We’ve also been back to the Ronald McDonald House the last two Fridays. The first time, our friends (who were staying there when we left) came to visit and brought their handsome little man, so I got to hold him for quite a while. He’s so sweet, and it definitely felt different holding a full-size baby than it did to hold Lucy. It was a really great visit. Last Friday we just stopped by for a minute to drop off some things, but our other friend was there (hi Diego!) and we were so glad to see him and Scarlett. Of course, Scarlett wouldn’t let us leave without feeding us and sending us off with cupcakes. We sure do love all of those people. We really made some fantastic friends through Lucy.
I didn’t really feel ready for support groups or that sort of thing for a while, but David and I finally went to a meeting of Compassionate Friends, a group of people who have lost children. We met some really nice folks there, and I think we’ll continue that. We’ll also start a grief and loss workshop (? I guess that’s what it is) that runs for 12 weeks, and is put on by a local church.
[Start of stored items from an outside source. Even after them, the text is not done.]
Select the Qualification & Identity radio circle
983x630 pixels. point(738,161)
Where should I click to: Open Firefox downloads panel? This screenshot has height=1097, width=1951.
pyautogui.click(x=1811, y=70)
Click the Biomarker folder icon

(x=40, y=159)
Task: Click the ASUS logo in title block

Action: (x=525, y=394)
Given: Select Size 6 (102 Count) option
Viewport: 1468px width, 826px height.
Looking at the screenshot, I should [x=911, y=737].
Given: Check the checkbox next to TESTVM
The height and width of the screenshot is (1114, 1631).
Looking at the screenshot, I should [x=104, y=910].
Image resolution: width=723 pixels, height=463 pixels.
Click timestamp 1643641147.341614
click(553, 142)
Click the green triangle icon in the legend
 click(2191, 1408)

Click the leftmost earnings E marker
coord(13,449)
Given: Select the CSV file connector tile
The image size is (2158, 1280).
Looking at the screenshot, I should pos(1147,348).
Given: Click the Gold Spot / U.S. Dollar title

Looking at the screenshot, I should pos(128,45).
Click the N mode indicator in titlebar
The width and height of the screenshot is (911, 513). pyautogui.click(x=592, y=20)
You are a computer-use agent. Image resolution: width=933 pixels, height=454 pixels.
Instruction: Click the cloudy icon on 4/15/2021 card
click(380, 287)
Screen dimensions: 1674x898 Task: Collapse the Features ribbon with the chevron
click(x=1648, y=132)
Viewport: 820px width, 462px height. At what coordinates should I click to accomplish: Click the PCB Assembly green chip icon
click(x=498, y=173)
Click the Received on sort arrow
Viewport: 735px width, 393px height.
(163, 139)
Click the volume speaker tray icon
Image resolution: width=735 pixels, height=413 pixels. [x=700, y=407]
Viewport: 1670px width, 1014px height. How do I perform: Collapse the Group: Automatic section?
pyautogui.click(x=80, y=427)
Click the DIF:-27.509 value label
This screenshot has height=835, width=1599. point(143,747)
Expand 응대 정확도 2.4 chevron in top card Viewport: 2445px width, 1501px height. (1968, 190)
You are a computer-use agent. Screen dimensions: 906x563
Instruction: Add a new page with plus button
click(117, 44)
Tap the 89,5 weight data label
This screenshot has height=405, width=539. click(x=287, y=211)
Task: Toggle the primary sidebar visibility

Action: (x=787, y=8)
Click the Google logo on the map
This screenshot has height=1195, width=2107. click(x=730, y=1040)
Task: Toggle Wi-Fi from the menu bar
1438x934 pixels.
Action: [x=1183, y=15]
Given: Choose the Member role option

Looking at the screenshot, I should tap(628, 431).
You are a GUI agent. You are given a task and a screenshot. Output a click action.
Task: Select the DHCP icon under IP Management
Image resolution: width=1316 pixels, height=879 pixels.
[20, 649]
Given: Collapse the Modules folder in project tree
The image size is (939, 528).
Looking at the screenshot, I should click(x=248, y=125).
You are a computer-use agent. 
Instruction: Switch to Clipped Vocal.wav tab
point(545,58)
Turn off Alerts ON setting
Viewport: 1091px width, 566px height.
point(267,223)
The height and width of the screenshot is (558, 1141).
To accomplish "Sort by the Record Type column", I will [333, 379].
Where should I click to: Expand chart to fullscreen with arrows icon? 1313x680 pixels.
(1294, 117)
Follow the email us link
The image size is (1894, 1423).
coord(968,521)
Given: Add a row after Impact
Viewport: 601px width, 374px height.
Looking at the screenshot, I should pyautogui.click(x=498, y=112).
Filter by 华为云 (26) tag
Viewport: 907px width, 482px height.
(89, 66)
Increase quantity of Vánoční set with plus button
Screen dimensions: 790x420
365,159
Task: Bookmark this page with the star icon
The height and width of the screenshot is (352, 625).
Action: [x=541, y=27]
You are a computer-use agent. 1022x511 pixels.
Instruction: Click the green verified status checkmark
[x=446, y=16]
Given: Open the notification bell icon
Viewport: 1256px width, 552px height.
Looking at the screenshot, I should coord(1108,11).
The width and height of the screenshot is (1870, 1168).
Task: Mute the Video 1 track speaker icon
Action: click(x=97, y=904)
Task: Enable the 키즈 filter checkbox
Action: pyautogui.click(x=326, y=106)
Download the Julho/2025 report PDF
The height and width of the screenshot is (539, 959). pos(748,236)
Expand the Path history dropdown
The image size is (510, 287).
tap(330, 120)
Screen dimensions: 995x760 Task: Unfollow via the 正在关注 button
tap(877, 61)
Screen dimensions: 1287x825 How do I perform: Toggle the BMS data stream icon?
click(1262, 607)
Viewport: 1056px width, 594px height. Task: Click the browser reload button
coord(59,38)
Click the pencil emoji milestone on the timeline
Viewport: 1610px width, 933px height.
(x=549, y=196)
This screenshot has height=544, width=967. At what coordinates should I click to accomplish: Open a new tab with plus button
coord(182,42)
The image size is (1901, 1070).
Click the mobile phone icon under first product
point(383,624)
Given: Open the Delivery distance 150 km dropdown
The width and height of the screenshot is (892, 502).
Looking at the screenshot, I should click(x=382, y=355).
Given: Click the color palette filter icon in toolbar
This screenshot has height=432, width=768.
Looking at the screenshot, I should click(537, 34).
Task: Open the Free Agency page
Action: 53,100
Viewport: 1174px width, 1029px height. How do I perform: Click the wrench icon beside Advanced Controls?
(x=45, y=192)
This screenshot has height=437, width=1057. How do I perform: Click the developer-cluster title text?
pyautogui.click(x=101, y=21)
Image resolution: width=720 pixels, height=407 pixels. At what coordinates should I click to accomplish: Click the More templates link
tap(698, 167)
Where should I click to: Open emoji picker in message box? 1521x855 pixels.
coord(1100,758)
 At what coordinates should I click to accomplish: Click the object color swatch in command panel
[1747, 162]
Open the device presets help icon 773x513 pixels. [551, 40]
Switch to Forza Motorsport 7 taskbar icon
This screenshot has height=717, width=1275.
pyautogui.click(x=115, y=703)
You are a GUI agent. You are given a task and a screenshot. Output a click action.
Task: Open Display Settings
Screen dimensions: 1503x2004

I don’t know if anything really helps, but it certainly can’t hurt.
Mostly we’re just trying to figure out how to live our lives right now. We both want Lucy to remain a part of our everyday lives, and to that end, we’ve put pictures of her up in our house in all the places one might normally find pictures of children – hallway, bedroom, mantle. It’s nice to be able to look at her and think about her while I’m doing normal, everyday things like folding laundry or eating dinner. Some people have seemed to suggest that we will mourn then move on and put her pictures away, to be taken out and perused once in a while, but that’s not going to happen. She’s our child, and will always be a huge part of our lives. She will always have a place among the family pictures, and any younger brothers and sisters she might have will always know about their sister, Lucy. Some people seem to be treating her loss as if I had a miscarriage or something. A miscarriage would be bad enough, and we would still mourn that loss, but I did not have a miscarriage. I gave birth to a very small, healthy baby girl, and we had two amazing months with her. She was a person with a complete personality; sometimes happy, sometimes cranky, stubborn, cuddly, and always, always loved. Lucy is our daughter, and we will love her forever, and never forget her.